There have been many senerios and modellings of which is better for wealth accumulation: inside super or outside super. These are usually done by "super" administrators or "pro-super" pundits, even actuaries and the conclusion is that super usually beats outside super in net investment return, but not by a massive amount.

There will no doubt be many more of these modellings by "promoters" of both persusasions. This wil be facinating to watch. and remember:

"I pay whatever tax I am required to pay under the law, not a penny more, not a penny less... if anybody in this country doesn't minimize their tax they want their heads read because as a government I can tell you you're not spending it that well that we should be donating extra."
Kerry Packer

This will now change super to some degree. Governments change Rules,Taxation Laws, to move, incentivise, the public into the area they desire at a particular time. The public respond, but then they respond to well and the government of a different persusion or time reverses those incentives. Just like what is happening right NOW!

Bad luck for the older citizens who followed the Law. You are screwed when you are least able to respond: " life's a bitch and then you die",as the saying goes.

This is a perfect example. However, taxing UNREALIZED capital gains is an entirely new ball game.

This biggest concern is whether taxing unrealized caiptals gains in super is a precuror to it being introduced elsewhere. Not a good omen !

When you have a big spending government, you will inevitably get a BIG taxing government to pay for all the "free" stuff.
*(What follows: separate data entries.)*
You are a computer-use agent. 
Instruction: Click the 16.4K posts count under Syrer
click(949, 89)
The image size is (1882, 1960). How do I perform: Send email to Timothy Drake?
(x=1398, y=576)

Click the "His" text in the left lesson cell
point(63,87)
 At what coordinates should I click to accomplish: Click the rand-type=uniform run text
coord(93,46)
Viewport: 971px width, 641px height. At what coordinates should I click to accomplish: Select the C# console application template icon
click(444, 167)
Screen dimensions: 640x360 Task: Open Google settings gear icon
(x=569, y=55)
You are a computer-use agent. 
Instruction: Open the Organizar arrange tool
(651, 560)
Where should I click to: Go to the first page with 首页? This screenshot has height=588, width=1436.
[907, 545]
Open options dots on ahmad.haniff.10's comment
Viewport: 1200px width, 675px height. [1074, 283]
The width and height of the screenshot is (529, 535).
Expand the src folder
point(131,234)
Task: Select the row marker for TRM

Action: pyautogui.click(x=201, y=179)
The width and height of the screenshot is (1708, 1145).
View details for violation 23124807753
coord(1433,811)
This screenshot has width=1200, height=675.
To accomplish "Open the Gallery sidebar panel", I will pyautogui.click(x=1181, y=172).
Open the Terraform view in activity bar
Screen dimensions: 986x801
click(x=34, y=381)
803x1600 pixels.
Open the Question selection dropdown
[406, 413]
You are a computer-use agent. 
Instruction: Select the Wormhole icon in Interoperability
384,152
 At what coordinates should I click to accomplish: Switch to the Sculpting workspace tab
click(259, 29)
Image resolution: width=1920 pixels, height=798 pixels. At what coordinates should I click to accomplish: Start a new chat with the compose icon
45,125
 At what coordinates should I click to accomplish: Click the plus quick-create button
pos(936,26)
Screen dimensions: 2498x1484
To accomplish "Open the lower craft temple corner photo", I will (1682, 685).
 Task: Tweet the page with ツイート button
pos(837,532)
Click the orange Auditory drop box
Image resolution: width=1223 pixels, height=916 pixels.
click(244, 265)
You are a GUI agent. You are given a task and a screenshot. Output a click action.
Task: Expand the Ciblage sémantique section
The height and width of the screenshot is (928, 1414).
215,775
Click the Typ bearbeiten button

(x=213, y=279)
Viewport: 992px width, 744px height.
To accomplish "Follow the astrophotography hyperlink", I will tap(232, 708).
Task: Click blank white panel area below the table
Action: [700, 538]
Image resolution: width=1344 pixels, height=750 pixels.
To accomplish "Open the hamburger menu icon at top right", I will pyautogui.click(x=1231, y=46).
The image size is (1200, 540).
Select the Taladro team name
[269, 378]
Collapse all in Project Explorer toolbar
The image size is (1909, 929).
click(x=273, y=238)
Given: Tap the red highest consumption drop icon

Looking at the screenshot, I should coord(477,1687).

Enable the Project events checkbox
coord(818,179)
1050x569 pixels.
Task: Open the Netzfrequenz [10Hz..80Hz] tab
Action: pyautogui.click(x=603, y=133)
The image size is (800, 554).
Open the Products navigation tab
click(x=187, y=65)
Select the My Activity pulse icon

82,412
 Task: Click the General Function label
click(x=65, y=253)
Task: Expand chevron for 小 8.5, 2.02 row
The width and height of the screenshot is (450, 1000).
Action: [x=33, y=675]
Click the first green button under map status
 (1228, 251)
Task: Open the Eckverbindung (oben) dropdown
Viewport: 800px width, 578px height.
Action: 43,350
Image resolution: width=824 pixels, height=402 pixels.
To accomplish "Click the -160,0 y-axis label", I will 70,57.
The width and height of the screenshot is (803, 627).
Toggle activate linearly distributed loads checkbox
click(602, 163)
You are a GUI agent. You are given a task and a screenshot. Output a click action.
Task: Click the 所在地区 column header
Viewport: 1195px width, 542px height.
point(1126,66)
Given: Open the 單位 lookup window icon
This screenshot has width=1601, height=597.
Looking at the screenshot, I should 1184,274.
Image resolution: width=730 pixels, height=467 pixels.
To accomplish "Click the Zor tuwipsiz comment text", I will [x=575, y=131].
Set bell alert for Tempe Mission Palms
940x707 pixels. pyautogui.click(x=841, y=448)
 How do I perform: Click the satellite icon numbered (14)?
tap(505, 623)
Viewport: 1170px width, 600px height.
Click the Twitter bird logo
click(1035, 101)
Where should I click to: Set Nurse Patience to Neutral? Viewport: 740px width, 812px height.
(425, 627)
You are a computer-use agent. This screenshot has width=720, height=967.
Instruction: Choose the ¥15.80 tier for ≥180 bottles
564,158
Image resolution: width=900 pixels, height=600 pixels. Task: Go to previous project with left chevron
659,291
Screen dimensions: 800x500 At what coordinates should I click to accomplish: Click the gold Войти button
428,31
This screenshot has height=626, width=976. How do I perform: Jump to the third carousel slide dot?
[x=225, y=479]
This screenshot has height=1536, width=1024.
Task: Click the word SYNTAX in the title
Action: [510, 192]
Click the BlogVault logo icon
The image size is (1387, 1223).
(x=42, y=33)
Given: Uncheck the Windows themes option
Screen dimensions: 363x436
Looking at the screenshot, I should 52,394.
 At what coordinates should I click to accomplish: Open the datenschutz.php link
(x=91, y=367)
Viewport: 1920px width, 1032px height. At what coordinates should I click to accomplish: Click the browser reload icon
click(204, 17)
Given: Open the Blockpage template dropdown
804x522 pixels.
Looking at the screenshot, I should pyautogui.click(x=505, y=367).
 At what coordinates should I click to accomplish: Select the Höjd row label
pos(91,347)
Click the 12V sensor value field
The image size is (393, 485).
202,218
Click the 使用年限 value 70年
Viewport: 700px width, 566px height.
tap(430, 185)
Obviously Labor does not believe it will dampen "aspirational" business entrepreneurship.

This is somewhat true. There are many 25 to 45 year olds who no longer see much benefit in "busting a gut" to get ahead when you can just get a government job at a very reasonable income( eg. $100,000 to $130,000 age 33 ) and just maximize the perks: WFH; Flex-Leave; OT; maturnity/paternity leave; free childcare etc,etc. I have many in this age bracket with this precise attitude. 

Let the others "bust-a-gut" and pay the tax. Let's just "USE" or "milk" the system tp maximize "my" benefit. Smart strategy !!

If this tax does become Law, the "targets" must conclude, "well it was good as long as it lasted and we accumulated much, now it is back to the old ways"; with a corporate tax rate for small business at 25% plus the 50% CGT exemption plus negative gearing plus the use of Trusts, there are plenty of tools for the switched on Tax Advisors and Accountants.

Deja vu all over again !! ???

Craig Offenhauser

SMSF ‘panic selling’ a natural consequence of $3m tax

22 hours ago.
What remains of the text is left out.